In short: I'm trying to find an algorithm for performing a Delaunay triangulation of a heavily constrained polygon (for the purpose of pathfinding), with the understanding that most of the resulting triangles will be illegal (non-Delaunay) due to the constraints. Making the effort should still help reduce generation of long/thin triangles where possible.
I'm trying to understand how constrained Delaunay triangulation works, within the context of game maps where the available ground surface for navigation and pathing is defined by a polygon on a flat 2D plane. The polygon needs to be triangulated for use in pathfinding, such that moving from point A to point B passes through as few polygons as possible (so polygons need to be as large as possible).
I first looked into regular Delaunay triangulation, and there are multiple methods available, but they all assume a point cloud where the goal is to create ideal triangles without constraints.
Then I looked into constrained Delaunay triangulation, but there is very little available I could find beyond academic papers, and many of those simply perform a regular Delaunay triangulation, then cut triangles that intersect constraints and re-triangulate around them. This seems backwards and inefficient to me when literally ALL of the triangles I want to end up with will be constrained.
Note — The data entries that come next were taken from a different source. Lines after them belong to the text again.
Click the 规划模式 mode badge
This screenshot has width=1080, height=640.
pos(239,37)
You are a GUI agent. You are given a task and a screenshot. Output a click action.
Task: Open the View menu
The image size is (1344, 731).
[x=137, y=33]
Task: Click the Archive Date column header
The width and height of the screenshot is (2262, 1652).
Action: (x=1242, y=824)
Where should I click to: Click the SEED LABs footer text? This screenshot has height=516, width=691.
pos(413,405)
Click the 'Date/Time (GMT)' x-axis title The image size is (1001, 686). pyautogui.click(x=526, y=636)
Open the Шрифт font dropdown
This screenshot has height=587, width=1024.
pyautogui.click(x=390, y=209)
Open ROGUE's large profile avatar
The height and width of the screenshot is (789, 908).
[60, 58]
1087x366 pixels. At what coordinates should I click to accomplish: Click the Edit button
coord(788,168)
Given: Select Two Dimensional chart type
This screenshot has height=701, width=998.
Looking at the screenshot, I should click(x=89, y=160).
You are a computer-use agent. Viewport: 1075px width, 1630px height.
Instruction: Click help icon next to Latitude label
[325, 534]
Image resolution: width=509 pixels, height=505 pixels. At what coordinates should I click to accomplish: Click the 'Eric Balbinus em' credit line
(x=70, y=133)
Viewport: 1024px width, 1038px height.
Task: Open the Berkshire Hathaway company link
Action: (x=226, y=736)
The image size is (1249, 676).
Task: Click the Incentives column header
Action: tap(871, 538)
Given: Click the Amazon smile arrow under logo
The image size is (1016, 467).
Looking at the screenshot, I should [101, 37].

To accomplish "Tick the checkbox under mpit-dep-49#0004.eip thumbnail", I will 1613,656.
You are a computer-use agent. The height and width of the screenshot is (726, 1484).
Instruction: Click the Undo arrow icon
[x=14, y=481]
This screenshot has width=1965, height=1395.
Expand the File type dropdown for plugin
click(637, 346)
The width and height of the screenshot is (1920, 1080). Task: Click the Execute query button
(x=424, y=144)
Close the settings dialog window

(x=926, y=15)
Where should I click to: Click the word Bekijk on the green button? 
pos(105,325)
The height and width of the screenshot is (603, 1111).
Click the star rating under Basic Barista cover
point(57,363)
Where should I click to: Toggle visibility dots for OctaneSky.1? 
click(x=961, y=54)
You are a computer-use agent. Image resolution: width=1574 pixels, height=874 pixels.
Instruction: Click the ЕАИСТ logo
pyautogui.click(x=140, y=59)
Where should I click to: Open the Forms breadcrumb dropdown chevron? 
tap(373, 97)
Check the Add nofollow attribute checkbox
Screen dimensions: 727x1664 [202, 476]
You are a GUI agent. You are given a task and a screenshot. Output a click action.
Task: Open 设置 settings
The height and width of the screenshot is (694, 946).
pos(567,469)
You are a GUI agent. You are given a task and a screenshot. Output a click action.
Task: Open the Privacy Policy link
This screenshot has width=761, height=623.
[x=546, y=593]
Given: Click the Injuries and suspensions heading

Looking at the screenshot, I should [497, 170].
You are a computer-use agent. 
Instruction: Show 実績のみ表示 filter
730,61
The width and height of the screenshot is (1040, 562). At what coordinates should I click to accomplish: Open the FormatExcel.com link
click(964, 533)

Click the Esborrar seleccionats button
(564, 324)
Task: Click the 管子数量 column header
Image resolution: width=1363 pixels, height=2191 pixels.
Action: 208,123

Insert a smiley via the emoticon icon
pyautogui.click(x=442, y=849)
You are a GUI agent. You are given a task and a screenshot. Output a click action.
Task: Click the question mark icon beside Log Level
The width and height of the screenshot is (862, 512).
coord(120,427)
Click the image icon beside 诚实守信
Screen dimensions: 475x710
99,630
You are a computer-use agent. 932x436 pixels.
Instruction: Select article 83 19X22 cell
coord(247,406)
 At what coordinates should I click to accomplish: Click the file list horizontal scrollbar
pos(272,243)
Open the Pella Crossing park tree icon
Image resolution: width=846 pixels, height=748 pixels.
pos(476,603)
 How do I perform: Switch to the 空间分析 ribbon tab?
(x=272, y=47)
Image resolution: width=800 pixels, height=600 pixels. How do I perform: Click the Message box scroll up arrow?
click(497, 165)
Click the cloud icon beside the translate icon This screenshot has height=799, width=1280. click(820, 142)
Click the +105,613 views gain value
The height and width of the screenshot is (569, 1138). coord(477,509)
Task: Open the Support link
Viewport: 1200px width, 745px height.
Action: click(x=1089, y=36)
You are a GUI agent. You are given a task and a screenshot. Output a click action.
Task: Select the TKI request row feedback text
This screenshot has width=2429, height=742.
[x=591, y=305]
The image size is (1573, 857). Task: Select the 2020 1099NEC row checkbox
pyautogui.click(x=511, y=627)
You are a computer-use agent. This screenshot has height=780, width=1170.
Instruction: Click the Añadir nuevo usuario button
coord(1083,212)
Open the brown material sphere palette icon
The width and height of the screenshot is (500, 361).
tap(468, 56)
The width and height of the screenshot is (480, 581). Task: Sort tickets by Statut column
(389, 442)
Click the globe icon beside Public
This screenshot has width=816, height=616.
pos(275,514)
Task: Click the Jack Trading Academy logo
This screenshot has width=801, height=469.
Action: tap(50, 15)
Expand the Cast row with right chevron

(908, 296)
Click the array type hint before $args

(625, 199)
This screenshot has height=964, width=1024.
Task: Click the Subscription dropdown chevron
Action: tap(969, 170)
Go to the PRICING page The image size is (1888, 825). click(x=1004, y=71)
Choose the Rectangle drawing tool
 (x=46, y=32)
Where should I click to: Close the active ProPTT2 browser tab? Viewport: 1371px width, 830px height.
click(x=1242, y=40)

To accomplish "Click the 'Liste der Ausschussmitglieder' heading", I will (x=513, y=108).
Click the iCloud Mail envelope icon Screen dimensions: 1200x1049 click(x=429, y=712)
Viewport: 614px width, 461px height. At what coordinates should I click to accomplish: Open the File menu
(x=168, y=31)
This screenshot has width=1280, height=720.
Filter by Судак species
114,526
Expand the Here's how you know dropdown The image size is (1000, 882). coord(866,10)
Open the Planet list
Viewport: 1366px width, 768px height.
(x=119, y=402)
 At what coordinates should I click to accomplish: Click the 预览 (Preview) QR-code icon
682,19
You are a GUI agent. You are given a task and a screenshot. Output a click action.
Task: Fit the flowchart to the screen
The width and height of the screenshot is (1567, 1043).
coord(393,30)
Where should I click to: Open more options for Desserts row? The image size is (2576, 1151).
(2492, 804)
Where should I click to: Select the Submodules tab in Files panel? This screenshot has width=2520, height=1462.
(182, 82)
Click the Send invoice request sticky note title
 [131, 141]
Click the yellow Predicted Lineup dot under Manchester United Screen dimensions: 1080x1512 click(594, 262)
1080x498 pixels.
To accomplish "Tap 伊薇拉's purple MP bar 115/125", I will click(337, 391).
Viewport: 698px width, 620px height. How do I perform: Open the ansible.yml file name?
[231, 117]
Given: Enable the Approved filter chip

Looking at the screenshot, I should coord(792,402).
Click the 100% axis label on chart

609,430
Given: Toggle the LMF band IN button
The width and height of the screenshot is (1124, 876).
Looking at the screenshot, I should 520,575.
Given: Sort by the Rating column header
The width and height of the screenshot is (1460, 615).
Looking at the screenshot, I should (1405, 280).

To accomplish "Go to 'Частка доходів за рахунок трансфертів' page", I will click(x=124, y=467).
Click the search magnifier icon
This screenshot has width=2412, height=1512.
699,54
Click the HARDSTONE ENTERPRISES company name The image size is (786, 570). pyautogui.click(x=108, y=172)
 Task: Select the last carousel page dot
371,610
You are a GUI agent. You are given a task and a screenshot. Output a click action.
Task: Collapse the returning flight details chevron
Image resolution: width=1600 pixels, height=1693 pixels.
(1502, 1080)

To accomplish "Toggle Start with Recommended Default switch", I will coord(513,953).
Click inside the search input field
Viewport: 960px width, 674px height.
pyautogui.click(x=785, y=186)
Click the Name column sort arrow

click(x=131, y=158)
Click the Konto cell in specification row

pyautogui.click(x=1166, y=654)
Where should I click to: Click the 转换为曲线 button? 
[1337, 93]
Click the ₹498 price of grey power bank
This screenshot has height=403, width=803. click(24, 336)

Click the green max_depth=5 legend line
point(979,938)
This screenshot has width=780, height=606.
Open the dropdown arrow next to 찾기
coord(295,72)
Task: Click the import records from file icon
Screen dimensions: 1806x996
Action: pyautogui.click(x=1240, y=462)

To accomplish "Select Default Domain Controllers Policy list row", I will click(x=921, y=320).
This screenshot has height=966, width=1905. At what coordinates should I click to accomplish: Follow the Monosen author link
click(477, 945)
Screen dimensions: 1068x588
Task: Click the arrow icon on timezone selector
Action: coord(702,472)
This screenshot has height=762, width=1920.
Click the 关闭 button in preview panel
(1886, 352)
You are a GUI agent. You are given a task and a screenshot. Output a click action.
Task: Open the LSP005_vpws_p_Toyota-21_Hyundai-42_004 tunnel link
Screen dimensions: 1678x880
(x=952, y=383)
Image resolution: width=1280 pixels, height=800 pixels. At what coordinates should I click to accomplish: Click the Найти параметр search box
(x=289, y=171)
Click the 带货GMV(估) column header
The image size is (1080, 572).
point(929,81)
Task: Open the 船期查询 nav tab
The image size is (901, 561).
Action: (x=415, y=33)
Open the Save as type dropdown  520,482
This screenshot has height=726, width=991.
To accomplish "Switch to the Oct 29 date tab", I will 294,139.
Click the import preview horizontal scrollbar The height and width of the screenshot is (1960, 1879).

I saw a GDC video, where the Starcraft 2 devs talked about using constrained Delaunay triangulation, and you can kind of see it when you look at the pathing mesh in the Starcraft 2 editor (see below). However, very few of the generated triangles are legal, due to the number of constraints in the map layout. Still, I am assuming the Delaunay algorithm influenced the selection of points to triangulate, in order to get the best triangle coverage.
However, I can't find any further info on how this might work. How does one start with constraints, points connected by fixed lines, and then "fill in" the remaining lines to generate triangles that are a best-effort attempt to not be overly stretched or narrow?